Curious Climate schools
Curious Climate schools

Dr Narissa Bax

Centre for Marine Socioecology (currently based in the Falkland Islands)
Research Areas
Antarctic seafloor ecology, blue carbon, marine protected areas, connectivity and conservation, deep-sea stylasteridae corals, Falkland Islands, Sub-Antarctica, Patagonia, Myanmar
Why I do what I do
I have worked as a marine scientist in tropical, temperate and polar environments, collaborated and led multiple Antarctic field seasons, dived in Patagonia, contributed to marine management in Myanmar and worked in natural history collections around the world. As a consequence, I have witnessed some of Earth’s most spectacular biodiversity across a career inspired by Indonesia’s coral triangle ~17 years ago. I have also witnessed change and loss and hope to curb these trends by focusing my attention on remote, comparatively intact and isolated environments of high biodiversity. I am currently based in the Falkland Islands where I hope to coordinate at sea sampling and technology in unexplored mesophotic and deep-sea ecosystems – where preliminary investigations have identified new biodiversity habitats in 2021. Including previously unrecorded local marine-scapes; new records for stylasterid coral assemblages, rhodolith beds (coralline algae nodules), and reef-like aggregations of parchment worms. Due to the rare frontier location of the Falklands at the intersection of the South Atlantic and Sub-Antarctic – this research encompasses a vast geographic area of globally unique Vulnerable Marine Ecosystems (VMEs), and advances biodiversity protection and nature-based solutions to climate change globally.
Something interesting about me
Last week I co-discovered a bright blue sea slug in a local rock pool. This species is a first record for the Falkland Islands and a unique find. The only known description fitting this sea slug is from a South American expedition in 1948.

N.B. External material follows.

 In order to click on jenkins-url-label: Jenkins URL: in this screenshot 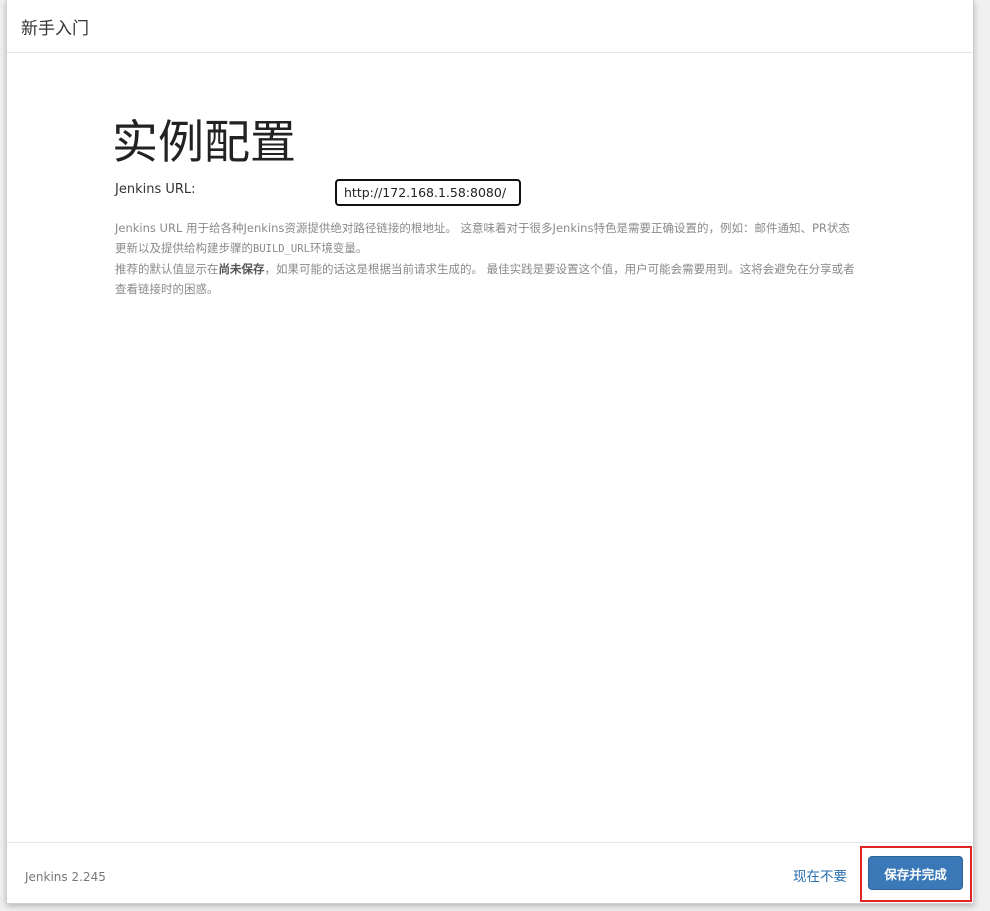, I will do `click(156, 190)`.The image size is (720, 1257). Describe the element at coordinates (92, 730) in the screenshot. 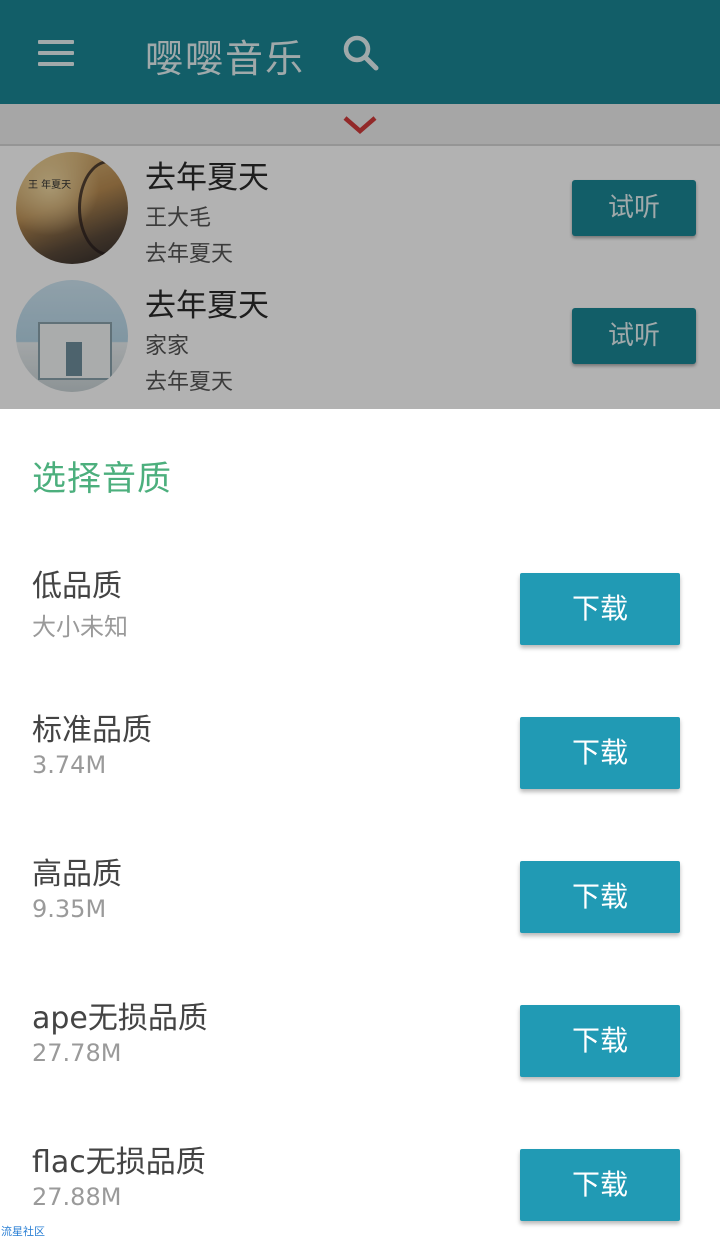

Questions answered by this expert

What does the melting of glaciers in Antarctica mean for Tasmania and our climate?

View Answer

Because glaciers hold large amounts of water in the form of ice the most immediate concern for island locations like Tassie is sea level rise. Rising sea levels could result in erosion, flooding, storm damage and the loss of beaches and infrastructure - impacting animal and human communities along Tassie’s coasts. This ice loss also impacts the climate because ice helps to cool the entire planet (including Tassie) by reflecting heat (known as the albedo effect) into the atmosphere. As glaciers melt the area that reflects heat is reduced, so there is more warming, which in turn leads to more melting and this melt water can also enter ocean currents around locations like Tassie with a cooling effect which slows warmer current systems. This cooling and slowing could impact the migration, feeding and spawning patterns of animals such as fish. Hopefully humans will curb their carbon emissions to protect island locations from the worst impacts of sea level rise, warming and changes in current patterns. There are things we can all do to help, like think carefully about how much energy we use and the carbon emissions we can reduce in our daily lives and engage with political leaders to do the right thing for the planet.